CHICAGO (Reuters) - Target Corp (TGT.N) reported a bigger-than-expected rise in quarterly profit and forecast a more profitable year than analysts were anticipating, as its credit card business continued to grow and sales perked up as the summer progressed.
Shares of Target, which has more than 1,760 U.S. stores and is getting ready to open stores in Canada, jumped 4.2 percent to $51.46 on Wednesday.
Recent changes such as an emphasis on low-margin food sales and a 5 percent discount for customers that pay with Target’s credit card did not crimp profits as much as feared, pleasing analysts.
Target was not the only retailer reporting better-than-expected results. Wal-Mart Stores Inc (WMT.N), the world’s largest retailer and Target’s main superstore competitor, said its profit rose more than expected.
On Wednesday, retailers such as BJ’s Wholesale Club Inc (BJ.N) and Staples Inc SPLS.O also surpassed expectations.
Abercrombie & Fitch Co’s (ANF.N) quarter was also better than anticipated, but it warned of troubles as it enters “a period of greater uncertainty,” and its shares tumbled.
Target has been adding groceries to more of its stores, a move that boosts sales but also pressures profitability, as food carries lower margins than merchandise such as apparel.
Still, the second-quarter gross margin decline was not too steep. Gross margin declined to 31.6 percent from 32 percent.
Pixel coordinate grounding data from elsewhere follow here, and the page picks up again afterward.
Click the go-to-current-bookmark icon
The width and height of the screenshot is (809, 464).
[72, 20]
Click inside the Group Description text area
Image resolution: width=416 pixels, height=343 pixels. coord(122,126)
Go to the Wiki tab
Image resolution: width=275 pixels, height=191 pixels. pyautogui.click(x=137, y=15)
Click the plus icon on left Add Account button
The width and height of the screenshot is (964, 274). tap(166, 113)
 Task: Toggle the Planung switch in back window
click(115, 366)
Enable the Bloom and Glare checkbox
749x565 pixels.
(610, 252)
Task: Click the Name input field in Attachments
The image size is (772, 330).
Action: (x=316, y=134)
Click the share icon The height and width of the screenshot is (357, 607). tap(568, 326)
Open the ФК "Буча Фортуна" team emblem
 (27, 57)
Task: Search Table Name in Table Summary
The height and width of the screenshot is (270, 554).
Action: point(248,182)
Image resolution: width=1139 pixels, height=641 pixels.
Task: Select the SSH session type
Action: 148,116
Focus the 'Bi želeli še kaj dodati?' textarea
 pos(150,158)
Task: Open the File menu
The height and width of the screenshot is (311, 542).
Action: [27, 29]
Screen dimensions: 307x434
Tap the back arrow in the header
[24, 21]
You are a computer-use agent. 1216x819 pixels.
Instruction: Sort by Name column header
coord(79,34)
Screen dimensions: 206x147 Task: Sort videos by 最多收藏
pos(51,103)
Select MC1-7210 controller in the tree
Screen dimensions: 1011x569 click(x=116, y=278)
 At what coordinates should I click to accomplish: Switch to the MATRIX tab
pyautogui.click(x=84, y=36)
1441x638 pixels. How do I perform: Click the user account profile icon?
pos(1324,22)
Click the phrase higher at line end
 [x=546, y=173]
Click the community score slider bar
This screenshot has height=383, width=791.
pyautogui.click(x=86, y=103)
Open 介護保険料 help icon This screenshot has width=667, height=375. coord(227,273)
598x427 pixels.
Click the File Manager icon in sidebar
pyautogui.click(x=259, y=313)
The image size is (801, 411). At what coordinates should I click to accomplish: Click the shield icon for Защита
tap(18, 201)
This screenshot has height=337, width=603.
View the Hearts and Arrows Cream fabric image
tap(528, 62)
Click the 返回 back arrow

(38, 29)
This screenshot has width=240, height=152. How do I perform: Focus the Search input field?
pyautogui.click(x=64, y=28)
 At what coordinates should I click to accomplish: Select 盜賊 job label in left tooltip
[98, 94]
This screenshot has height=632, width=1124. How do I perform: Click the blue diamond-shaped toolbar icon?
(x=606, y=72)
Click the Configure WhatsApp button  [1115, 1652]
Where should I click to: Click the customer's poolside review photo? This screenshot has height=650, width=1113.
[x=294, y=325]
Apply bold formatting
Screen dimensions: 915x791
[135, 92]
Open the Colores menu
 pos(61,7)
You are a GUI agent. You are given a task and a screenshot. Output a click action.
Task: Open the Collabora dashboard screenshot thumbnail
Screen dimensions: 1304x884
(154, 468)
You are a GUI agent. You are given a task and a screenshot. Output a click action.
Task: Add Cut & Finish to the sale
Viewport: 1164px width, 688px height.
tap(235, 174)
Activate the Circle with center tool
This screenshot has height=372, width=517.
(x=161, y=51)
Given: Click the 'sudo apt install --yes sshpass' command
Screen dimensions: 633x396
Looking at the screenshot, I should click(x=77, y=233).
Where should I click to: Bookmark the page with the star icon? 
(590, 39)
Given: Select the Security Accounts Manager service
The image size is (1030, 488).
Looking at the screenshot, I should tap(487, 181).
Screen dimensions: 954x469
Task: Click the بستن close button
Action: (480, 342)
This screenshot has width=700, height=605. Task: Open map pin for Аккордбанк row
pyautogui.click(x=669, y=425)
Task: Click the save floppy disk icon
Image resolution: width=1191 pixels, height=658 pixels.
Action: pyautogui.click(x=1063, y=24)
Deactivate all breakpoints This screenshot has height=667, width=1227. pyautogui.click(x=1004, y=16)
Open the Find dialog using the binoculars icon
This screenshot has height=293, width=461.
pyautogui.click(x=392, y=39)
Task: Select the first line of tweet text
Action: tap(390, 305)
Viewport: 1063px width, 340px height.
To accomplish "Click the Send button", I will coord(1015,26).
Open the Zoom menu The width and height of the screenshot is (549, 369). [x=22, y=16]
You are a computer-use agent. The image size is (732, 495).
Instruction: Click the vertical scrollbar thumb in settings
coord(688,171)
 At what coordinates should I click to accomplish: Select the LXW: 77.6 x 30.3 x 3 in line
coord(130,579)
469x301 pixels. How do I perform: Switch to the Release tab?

“The big win was the gross margin coming in better than expected,” said Rob Plaza, senior equity analyst at Key Private Bank, who had anticipated gross margin would fall to around 31.2 percent to 31.3 percent.
The number of transactions in comparable stores rose just 0.5 percent, after rising 2.4 percent a year earlier. While traffic was down, customers spent more when they shopped as they added items to their carts and prices rose.
The small increase in store traffic was a surprise given Target’s efforts to bring people in more often, such as the grocery expansion and the credit card discount, said Janney Capital Markets analyst David Strasser.
Shoppers are visiting remodeled stores more often, and spending more, said Chief Executive Gregg Steinhafel.
A large part of Target’s profit coming in ahead of expectations also came from the credit card business.
Target said in January that it wants to sell its credit card receivables, or the debts that cardholders owe the retailer.
But it wants to keep control of the credit card operations, part of a key marketing strategy in which it offers a 5 percent discount to cardholders who pay with their Target branded cards.
Average receivables declined 12.4 percent to $6.2 billion, bad debt expense plunged to $15 million from $138 million and profit rose to $171 million from $149 million.
Target earned $704 million, or $1.03 per share, in the second quarter, up from $679 million, or 92 cents per share, a year earlier.
Analysts, on average, expected it to earn 97 cents per share, according to Thomson Reuters I/B/E/S.
Target forecast third-quarter earnings per share of 70 cents to 75 cents, and full-year earnings per share of $4.15 to $4.30.
Analysts were looking for Target to earn 71 cents per share this quarter and $4.12 per share this year.
Earlier this month, Target said second-quarter sales rose 5.1 percent to $15.9 billion, with sales at stores open at least a year up 3.9 percent.